User: [reads md, embeds triples]
<<{async_dispatch, reduces, latency}.
<<{latency, affects, throughput}.

User: "Run scanner on scheduler-analysis.md"
Scanner: [adjacency matrix]

User: [examines matrix] "What about error propagation?"

No requirement to use all-dialogue — works standalone on any markdown.

Workflow

Standalone Use

1. Write markdown with embedded triples
2. Place scanner.py in same directory
3. Run: python scanner.py
4. Get compressed adjacency matrix
5. Use for analysis or feed back to AI

With all-dialogue Pairing

1. Ask Claude to save analysis to markdown (all-dialogue skill)
2. Read markdown, mark critical relations with triples
3. Run scanner
4. Iterate: use matrix to ask more precise questions

Philosophy

· Why separate from all-dialogue? All-dialogue manages token flow (thinking + response → file). Narrative-topology manages semantic extraction (relations → matrix). Independent concerns. Both can upgrade separately. Narrative-topology applies to any markdown, not just Claude output. · Why triples instead of prose summaries? Prose is lossy. Easy to miss connections. Triples are canonical, computable, greppable. Matrix enables quantitative analysis (paths, cycles, centrality). Scales: 50 triples → clear structure. 500 triples → still manageable. · Why Python? Ubiquitous, no extra dependencies. Single file, runs anywhere.
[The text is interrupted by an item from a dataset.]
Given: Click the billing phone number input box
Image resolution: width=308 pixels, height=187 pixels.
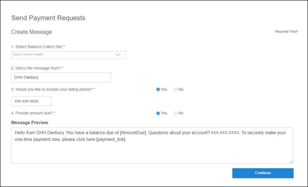Looking at the screenshot, I should [31, 101].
Clear, readable, and easily extensible.

Summary

Narrative Topology extracts relational structure from dense text.

· Input: Markdown with <<{S, P, O}. triples · Processing: Python scanner parses + expands cartesian products · Output: Adjacency matrix compressed with x::n notation (low token cost, AI‑friendly) · Power: See causal chains, bottlenecks, cycles in long discussions · Scope: Works standalone. Pairs naturally with all-dialogue.

Use it to maintain signal in long, complex narratives.